The report mentioned that women have similar aspirations as men, to the highest levels including that of CEO.
"Despite this very promising start, a gender gap soon results in women earning less and receiving fewer opportunities that lead to advancement, conditions that contribute to fewer women in critical senior-level positions and a pay gap between women and men that expands over time," said the report.
Catalyst's report, High Potentials Under High Pressure in India’s Technology Sector, studied India’s technology sector and is part of the organisation's study of MBA graduates from top business schools around the world.
While the overall global study shows that women MBAs start at lower positions and lower pay (US$4600 less on average) than their male counterparts, India Inc.’s high-potential women and men in technology start out on an equal footing when it comes to job level and pay. However, 12 years into their careers, women lag behind men by approximately Rs 3.8 lakh or US$6000 in terms of pay.
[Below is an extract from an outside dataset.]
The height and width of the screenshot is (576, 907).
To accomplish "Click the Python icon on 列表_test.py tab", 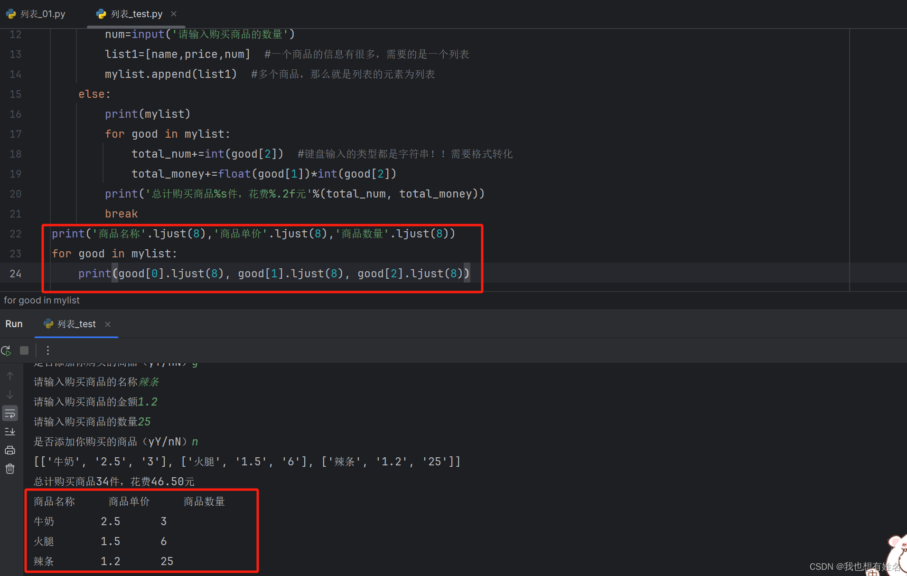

It suggested that women earn less, receive fewer developmental opportunities that lead to advancement, and bear more responsibility at home compared to men. These leads to a lack of female talent in critical senior level positions in India’s technology sector.
“In India’s growing economy, with high job mobility and the corresponding high demand for talent, organisations must do everything they can to attract and retain women—who, the study shows, are amongst their most committed employees,” said Shachi Irde, Executive Director, Catalyst India WRC.
-While almost three-quarters of the high potentials with young children (74%) aspired to senior executive/CEO levels, a significantly higher proportion (88%) of high potentials with older or no children aspired to the top.
-About 42% of women with young children aspired to the top, showing that the aspiration gap is not a simple gender gap, but is more complex and driven by gender role norms.
-Men change jobs more often: At the time of the survey, just 21% of the men were still at the same company where they had started their careers, compared to 36% of the women. The main reason that high-potential women and men left their first job was to get ahead in their career (64%) or for higher compensation (50%).
Women receive fewer on-the-job experiences that matter for pay/advancement such as mission-critical “line” jobs and long-duration international relocations. For example, as many as 57% of men relocated to work abroad for three or more years compared to just 18% of women.
-Of women with older children,80% said that they would be “happy to spend the rest of my career with this company,” while only 41% of the men said so.